Tuesday, July 3, 2012

Re-fracking wells and why they want to do it.

Editor's note: Jim Rike is a well-known Louisiana-based petroleum engineer and a consultant to some of the world's largest energy companies.

The hydraulic fracturing (“frack job”) of a shale gas well is a process that uses hydraulic energy to create a split and expose extra surface producing area in the productive shale, thus making it economically profitable to drill. This extra surface area is directly related to more oil or gas being produced per day.

Think of it this way: If valuable fluid was dripping from the ceiling of your cellar, you would be a lot richer if you had acres of ceiling surface producing that fluid. If your ceiling had lots of cracks and ridges, its surface area would be increased dramatically. Similarly, frack jobs increase that productive surface of shale available to the well.

We know we drain the oil and gas from only a short distance away from the fracture surface. We don't know whether that is a few feet or a few hundred feet, and it probably varies a great deal from one shale area to another, or possibly from one well to another.

Drillers found economic success when we started drilling horizontal wells into the shale producing zone and created additional producing surface area with multiple fracks, spaced along the horizontal length of the well bore. After the bore of a well reaches the shale, thousands of feet beneath the surface, it turns and runs through the shale itself, often great distances. It is in this horizontal section within the shale that fracturing points are placed at intervals in order to produce cracks in the shale to release its hydrocarbons. Each fracturing point creates an oval of fissures through which gas and/or oil flows into the well bore.

Drillers started with one or two or three of these fracturing points, but have found that more and closer-spaced fracks made for more productive and more profitable wells. Today, some companies are considering up to 40 fracturing points in a single well. Trial and error results will provide the only definitive answer as to the correct number that maximizes profit in a given region or well.

If we find that more profit is available as the spacing between “frack ovals” decreases to, say, 100 feet or less, then it likely will become attractive in the future to add fractures to existing wells that presently have more widely spaced fracks. Each of those subsequent frack jobs is likely to require a similar surface pad and large assembly of equipment as well as lots of water. However, most won't require the high derrick and massive drilling rig used when the well was originally drilled.
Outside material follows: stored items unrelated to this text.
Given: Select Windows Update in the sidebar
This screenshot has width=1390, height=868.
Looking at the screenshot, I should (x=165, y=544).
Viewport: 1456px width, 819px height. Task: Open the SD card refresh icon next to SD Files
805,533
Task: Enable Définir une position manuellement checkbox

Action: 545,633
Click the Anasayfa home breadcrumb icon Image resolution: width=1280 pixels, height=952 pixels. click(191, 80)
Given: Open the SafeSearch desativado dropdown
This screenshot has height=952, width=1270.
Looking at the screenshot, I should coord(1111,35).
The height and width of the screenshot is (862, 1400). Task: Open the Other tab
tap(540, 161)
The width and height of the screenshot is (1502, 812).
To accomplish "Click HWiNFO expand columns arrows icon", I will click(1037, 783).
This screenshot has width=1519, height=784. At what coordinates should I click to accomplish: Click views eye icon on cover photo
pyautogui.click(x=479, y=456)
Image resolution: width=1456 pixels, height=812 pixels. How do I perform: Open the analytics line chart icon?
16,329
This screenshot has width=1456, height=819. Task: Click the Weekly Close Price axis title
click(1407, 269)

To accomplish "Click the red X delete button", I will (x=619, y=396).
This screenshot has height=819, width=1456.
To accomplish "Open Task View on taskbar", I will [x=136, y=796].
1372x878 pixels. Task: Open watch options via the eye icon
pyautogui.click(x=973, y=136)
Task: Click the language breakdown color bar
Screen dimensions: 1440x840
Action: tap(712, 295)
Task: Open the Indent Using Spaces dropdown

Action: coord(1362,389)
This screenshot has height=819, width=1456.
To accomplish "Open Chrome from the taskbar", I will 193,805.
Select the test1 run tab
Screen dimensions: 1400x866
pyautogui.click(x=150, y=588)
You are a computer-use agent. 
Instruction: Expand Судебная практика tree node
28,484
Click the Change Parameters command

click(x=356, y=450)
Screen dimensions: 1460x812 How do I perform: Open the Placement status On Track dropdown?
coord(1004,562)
Some of those previously completed wells may be made more profitable by re-assembling a drilling rig and drilling a new lateral hole from the existing well. With good expertise and planning, this can be more economical than drilling an entirely new well, yet generate as much new income as a result.

The oil/gas industry will develop new technology as opportunities arise.

Some experts are suggesting fracking with compressed gas. Carbon dioxide has been successfully used to frack wells, where carbon dioxide is available at high pressure and low cost. Some “dreamers” visualize taking nitrogen from the air and compressing it on site to accomplish a frack job. At present, fracking with liquid-based materials is far less expensive and safer than these gas frack alternatives.

There is little doubt that the wells we are drilling today will be revisited in the future to increase their productivity. But there is little evidence that indicates we will re-frack the same frack ovals that have been produced and depleted. The existing source rock does not get replenished with enough oil/gas within a lifetime to make that re-stimulation economically viable.

There will be cases where the first frack was poorly designed or executed due to lack of knowledge or experience at the time. When these instances are found with reasonable surety, a re-stimulation job on that well can be quite successful. We know a lot about fracturing; we know a lot about shale; we know a lot about Marcellus Shale, but the industry continues to learn more with each frack job completed. The Utica Shale adds a complete new mystery; it almost certainly won't behave the same way as the Marcellus Shale.

But one thing is about as certain as things get in the oil and gas industry: the wells we're drilling today will not give up all of their resources from their initial frack jobs — and will probably produce for years to come as we continue to learn how best to support their ongoing productivity.